• _BRIEF_
Every line of the material below in which "computer" shows up is to be located and copied.

<<<<

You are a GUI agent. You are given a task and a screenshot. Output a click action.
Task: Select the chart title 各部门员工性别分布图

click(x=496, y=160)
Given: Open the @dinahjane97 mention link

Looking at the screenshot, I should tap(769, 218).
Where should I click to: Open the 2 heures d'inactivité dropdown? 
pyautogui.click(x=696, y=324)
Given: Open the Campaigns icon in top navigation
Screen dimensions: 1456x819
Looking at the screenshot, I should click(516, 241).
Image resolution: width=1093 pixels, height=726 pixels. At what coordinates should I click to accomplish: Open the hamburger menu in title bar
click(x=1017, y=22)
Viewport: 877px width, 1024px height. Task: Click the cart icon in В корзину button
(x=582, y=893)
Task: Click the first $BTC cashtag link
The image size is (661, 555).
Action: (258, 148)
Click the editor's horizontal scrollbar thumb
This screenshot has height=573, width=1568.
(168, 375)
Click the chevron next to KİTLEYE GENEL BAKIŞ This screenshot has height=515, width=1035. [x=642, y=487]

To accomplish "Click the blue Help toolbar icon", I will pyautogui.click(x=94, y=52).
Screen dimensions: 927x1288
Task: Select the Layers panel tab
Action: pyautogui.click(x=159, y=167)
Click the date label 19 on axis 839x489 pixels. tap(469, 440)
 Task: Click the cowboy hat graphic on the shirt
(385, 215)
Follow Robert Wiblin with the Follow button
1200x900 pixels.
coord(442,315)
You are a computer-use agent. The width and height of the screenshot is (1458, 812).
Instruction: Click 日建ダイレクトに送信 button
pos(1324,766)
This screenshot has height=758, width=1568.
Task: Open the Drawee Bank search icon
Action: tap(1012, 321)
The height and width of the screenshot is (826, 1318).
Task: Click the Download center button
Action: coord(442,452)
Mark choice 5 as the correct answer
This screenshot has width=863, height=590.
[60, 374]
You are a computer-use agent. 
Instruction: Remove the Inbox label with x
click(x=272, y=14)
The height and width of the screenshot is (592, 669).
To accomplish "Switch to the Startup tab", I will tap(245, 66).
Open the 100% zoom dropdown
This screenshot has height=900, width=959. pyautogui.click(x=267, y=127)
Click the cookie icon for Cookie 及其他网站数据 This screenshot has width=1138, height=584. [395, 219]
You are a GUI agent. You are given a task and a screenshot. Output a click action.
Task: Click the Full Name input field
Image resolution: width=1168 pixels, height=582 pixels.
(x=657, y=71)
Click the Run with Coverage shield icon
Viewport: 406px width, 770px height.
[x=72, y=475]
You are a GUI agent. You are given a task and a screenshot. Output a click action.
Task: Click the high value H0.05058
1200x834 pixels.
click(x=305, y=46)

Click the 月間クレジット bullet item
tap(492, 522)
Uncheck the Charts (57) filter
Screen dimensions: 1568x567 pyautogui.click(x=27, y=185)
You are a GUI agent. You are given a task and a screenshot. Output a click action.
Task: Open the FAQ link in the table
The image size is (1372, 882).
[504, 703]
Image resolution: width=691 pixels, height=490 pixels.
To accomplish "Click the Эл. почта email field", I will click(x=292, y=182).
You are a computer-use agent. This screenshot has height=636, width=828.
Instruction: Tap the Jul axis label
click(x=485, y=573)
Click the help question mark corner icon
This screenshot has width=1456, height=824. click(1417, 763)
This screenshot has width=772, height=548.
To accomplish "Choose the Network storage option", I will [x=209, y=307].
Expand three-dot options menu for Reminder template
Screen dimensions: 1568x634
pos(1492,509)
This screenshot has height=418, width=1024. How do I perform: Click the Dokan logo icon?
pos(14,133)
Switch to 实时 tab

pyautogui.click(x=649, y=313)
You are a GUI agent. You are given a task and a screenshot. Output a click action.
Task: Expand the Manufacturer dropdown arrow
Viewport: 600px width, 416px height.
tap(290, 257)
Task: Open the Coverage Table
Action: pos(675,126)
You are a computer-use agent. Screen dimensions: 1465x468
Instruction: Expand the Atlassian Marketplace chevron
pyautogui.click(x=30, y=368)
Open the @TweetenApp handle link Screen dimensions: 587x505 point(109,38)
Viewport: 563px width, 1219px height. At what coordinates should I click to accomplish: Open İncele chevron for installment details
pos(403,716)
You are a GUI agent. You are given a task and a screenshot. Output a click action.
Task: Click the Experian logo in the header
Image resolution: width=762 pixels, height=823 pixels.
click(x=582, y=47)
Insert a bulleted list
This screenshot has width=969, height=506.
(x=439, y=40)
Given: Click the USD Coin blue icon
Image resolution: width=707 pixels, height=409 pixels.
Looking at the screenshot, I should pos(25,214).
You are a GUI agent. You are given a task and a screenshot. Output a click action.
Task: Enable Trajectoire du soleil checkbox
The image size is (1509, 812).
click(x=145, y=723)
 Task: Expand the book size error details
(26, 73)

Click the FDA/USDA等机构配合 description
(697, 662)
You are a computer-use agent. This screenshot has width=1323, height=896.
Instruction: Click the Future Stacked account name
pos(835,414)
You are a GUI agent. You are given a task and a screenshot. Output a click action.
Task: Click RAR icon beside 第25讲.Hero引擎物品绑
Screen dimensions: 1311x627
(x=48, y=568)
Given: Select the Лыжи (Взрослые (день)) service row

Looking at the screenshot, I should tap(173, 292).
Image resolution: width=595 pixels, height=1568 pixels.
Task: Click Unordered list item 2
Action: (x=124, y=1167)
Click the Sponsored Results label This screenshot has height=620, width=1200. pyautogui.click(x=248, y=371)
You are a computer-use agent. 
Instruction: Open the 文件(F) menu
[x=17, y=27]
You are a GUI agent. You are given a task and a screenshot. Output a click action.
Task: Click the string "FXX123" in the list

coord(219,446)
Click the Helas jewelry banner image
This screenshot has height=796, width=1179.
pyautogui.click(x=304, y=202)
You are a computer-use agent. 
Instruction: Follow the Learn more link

>>>>

• _FINAL ANSWER_
You are a computer-use agent. The width and height of the screenshot is (1458, 812).
You are a computer-use agent. 
You are a computer-use agent. This screenshot has height=636, width=828.
You are a computer-use agent. Screen dimensions: 1465x468
You are a computer-use agent. This screenshot has width=1323, height=896.
You are a computer-use agent. 
You are a computer-use agent. 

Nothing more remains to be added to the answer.